Das vor vier Jahren gegründete Startup MyPilz hat es sich zum Ziel gesetzt, das wirtschaftliche und ökologische Potenzial von Pilzen in die industrielle Anwendung zu bringen. Ermöglicht wird dies laut Unternehmen durch den technologischen Fortschritt der letzten Jahre: Dank gesunkener Kosten in der DNA-Sequenzierung lassen sich Pilzstämme heute präzise bis auf die Ebene des Individuums bestimmen, erklärt Gründer René Lux im brutkasten-Interview.

Angewandte Mykologie für die Kreislaufwirtschaft

Das biologische Reich der Fungi bietet laut Gründer Rene Lux enorme, bisher kaum genutzte Potenziale für die Wirtschaft. Die Anwendungsmöglichkeiten reichen von Verpackungsmaterialien und Plastikersatz über den Einsatz in der Bau- und Textilbranche bis hin zur gezielten Bodenentgiftung und dem Biomassemanagement.

Pilze agieren hierbei als essenzielle Zersetzer im Ökosystem. Um die Vernetzung zwischen internationaler Wissenschaft und Wirtschaft zu fördern, veranstaltet das Startup zudem die biennale Eventreihe „Pilzfestspiele“, die auch 2027 wieder in Wien über die Bühne gehen werden.

Das Geschäftsmodell: Drei Säulen im Untergrund

Das Geschäftsmodell von MyPilz ruht laut Lux im Wesentlichen auf drei Säulen:

  • Consulting & IP: Das siebenköpfige Team unterstützt etablierte Unternehmen und Startups bei der Entwicklung von Innovationen und begleitet sie bei Förderprojekten.
  • Laboranalytik: Mittels DNA-Metabarcoding bietet das Startup standardisierte Boden- und Schadbildanalysen an. Diese Daten nutzen unter anderem NGOs, staatliche Organisationen sowie die Landwirtschaft.
  • Education: Neben Ausbildungsprogrammen und Initiativen im Bereich Bildung vertreibt MyPilz ein ökologisches Brettspiel im deutschsprachigen Raum.

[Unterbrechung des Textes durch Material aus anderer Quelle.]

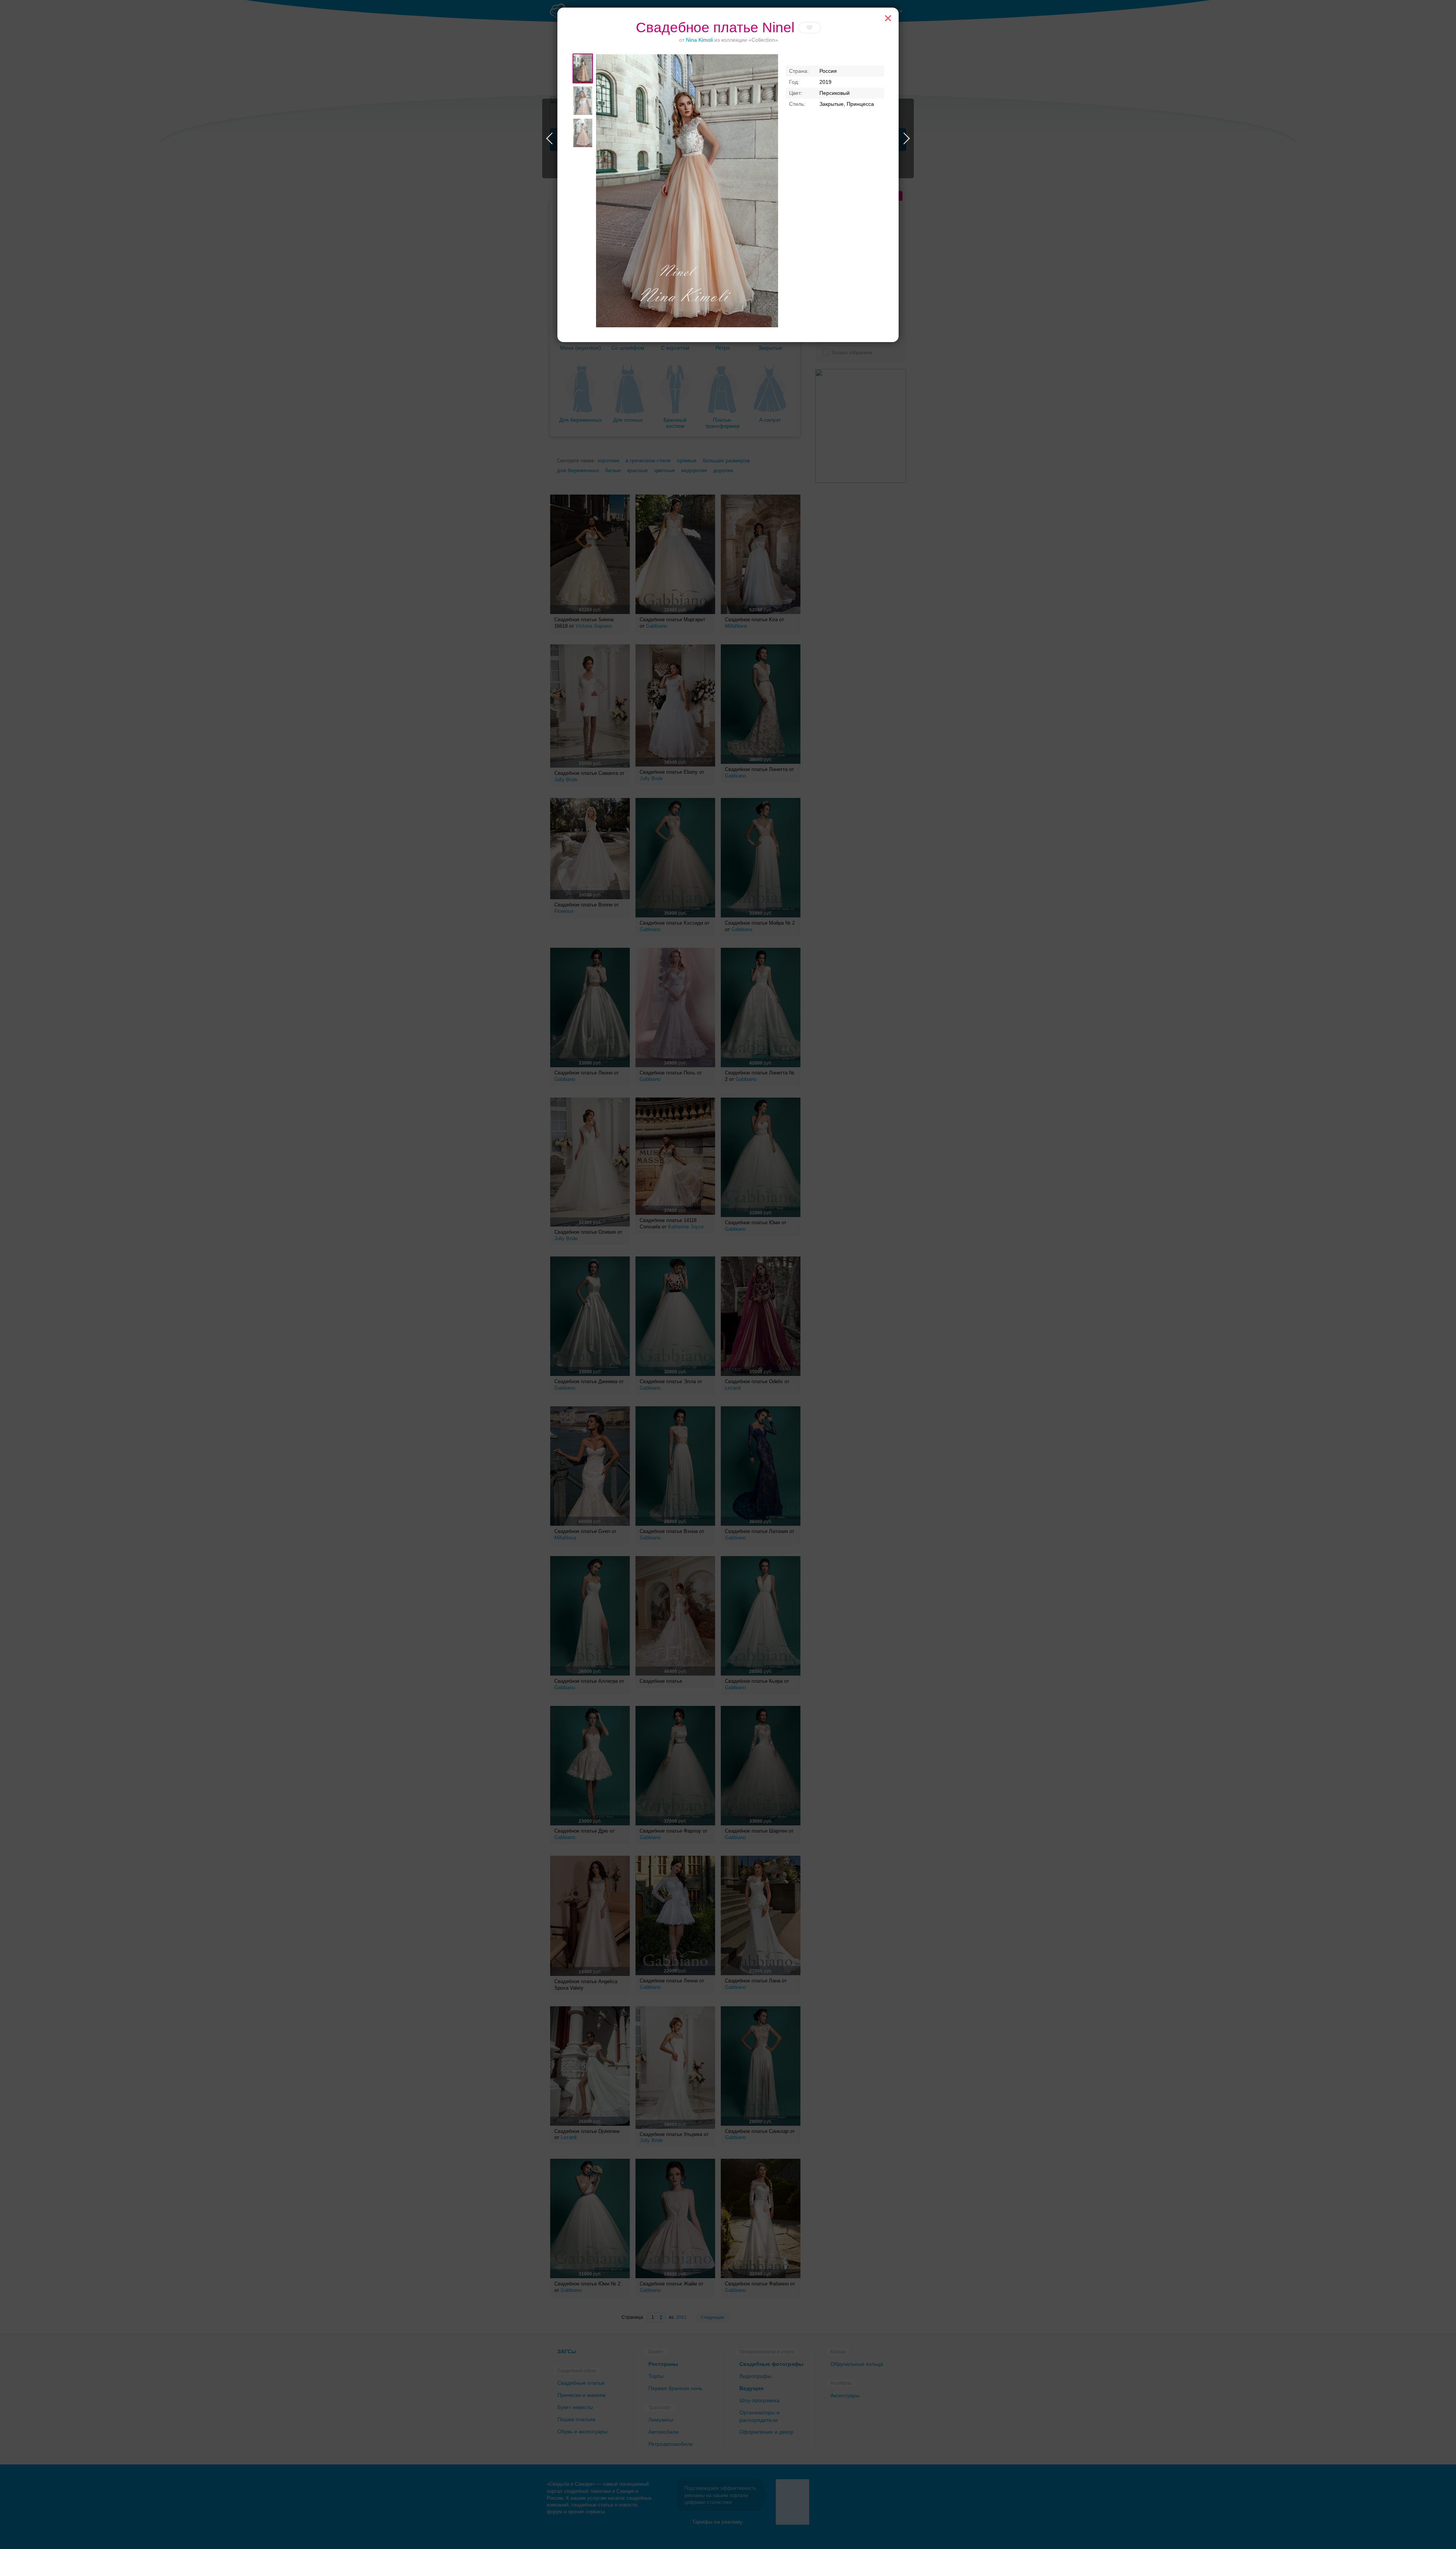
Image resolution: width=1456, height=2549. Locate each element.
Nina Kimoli (699, 40)
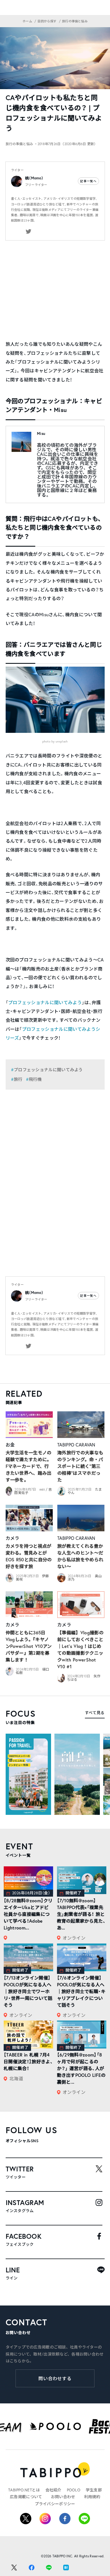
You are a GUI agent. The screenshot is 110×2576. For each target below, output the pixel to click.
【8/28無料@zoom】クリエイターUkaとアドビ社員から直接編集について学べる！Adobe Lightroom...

„Wir produzieren nicht ein Produkt und suchen uns dann einen Markt, sondern wir finden ein Problem und einen Partner und lösen dann dieses Problem durch Innovation“, erklärt Lux den strategischen Ansatz des Unternehmens. Zu den Kund:innen und Projektpartner:innen zählen unter anderem, das für sein Fungi Pad bekannte Startup Hermann.Bio und das Entsorgungsunternehmen öKlo. Für das Bundesministerium für Land- und Forstwirtschaft, Klima- und Umweltschutz, Regionen und Wasserwirtschaft erstellte das Startup zudem eine Potenzialstudie.

Gründer René Lux mit dem „Pilzfest“ Brettspiel

Cashflow-Stabilität und AWS-Wachstumsfinanzierung

Nach einer ersten Seed-Finanzierung durch Family and Friends sowie strategische Mentoren-Investoren trägt sich die operative Basis des Startups seit dem elften Monat selbst. Im ersten Geschäftsjahr erwirtschaftete MyPilz einen sechsstelligen Umsatz, der laut Angaben des Unternehmens seither jährlich annähernd verdoppelt werden konnte.

Da die Grundkosten über den eigenen Cashflow gedeckt sind, verzichten die Gründer aktuell auf die Abgabe weiterer Unternehmensanteile. Um das geplante Wachstum, darunter die Erweiterung des Teams und der Ausbau eines größeren Labors an einem neuen Standort, zu finanzieren, setzt MyPilz auf Fremdkapital. Dieses wurde unter anderem durch das Double-Equity-Programm der Förderbank AWS mit 250.000 Euro vor einigen Wochen erfolgreich gehebelt und durch langjährige Nachrangdarlehen der bestehenden Gesellschafter:innen auf 400.000 Euro erhöht.